A live-sentiment-analysis demo for a fictional café's experimental menu. Customer reviews stream in by the hundred, and a transformer model classifies each one as positive, neutral, or negative — entirely in the browser, on the device's NPU, GPU, or CPU, with no cloud round-trips.
Built on Windows ML via WebNN and ONNX Runtime Web.
- A real transformer (RoBERTa, fine-tuned for sentiment) running locally in the browser.
- The same JavaScript code routed to NPU / GPU / CPU by changing a single line.
- Live latency, throughput, and a rolling sentiment chart so you can see the hardware acceleration.
- No API calls. No server inference. No data leaving the device.
- Tokenize — text is converted to BPE token IDs with the model's tokenizer.
- Tensorize — tokens are packed into fixed
[1, 512]int32buffers with an attention mask for padding. - Inference —
ort.InferenceSession.run()dispatches to the WebNN execution provider on the configured device. - Decode — logits → softmax → argmax to pick the predicted class.
- Render — the message lands in the feed with its sentiment badge and inference latency.

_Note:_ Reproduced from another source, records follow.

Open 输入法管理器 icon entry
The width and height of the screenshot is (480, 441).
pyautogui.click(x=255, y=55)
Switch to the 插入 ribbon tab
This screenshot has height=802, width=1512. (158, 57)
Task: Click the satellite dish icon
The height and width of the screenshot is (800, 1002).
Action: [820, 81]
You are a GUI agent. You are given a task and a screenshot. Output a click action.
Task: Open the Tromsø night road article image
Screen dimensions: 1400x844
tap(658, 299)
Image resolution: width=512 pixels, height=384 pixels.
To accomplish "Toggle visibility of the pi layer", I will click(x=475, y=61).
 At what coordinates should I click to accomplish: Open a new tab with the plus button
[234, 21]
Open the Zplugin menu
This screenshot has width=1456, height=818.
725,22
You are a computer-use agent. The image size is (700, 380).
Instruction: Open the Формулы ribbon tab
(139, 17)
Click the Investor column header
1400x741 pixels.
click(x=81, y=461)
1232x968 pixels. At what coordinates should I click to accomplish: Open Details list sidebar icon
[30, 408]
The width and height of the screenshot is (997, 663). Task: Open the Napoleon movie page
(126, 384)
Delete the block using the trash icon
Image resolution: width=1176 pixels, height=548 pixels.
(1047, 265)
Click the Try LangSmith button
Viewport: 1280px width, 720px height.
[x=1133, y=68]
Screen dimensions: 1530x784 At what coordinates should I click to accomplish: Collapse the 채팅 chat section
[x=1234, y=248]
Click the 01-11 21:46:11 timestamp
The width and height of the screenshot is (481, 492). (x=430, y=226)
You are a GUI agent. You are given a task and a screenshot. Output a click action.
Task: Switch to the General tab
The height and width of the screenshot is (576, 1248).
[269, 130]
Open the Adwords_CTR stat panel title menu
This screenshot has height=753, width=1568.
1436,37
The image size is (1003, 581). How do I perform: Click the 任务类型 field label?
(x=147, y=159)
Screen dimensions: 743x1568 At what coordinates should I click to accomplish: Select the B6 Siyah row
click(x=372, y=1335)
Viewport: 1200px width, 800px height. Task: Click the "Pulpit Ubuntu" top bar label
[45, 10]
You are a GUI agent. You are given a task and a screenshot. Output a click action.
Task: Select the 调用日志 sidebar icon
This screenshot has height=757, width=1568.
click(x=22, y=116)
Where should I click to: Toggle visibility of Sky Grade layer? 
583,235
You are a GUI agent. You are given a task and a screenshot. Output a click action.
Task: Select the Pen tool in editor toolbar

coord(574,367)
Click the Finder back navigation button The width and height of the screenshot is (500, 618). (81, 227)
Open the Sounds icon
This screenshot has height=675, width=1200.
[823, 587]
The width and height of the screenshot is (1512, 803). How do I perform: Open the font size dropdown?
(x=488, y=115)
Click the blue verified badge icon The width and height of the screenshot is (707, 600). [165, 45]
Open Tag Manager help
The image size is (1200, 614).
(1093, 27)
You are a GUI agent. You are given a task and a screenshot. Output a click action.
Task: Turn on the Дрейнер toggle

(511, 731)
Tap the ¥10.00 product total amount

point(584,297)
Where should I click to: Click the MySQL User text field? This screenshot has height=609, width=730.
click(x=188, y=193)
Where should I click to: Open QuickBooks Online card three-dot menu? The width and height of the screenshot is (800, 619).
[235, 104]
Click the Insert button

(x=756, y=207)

The whole inference path lives in js/sentimentAnalyzer.js, in about 40 lines.
Open js/sentimentAnalyzer.js and change one constant:
// ▶️ Device the model runs on. Change to 'cpu' or 'gpu' to compare silicon.
const DEVICE_TYPE = 'npu';Reload the page. The badge in the bottom right reflects the active device, and the latency stat will jump (or drop) accordingly.
cd Sentiment-Analysis-WinML-WebNN
npm install
npm startThen open http://localhost:8888.
The model files (
model/model_opt.onnx,model/model_opt.onnx.data,model/vocab.json,model/merges.txt) are gitignored due to size (~478 MB). Place them in themodel/folder before running.
- A browser with WebNN enabled — see Enabling WebNN flags below.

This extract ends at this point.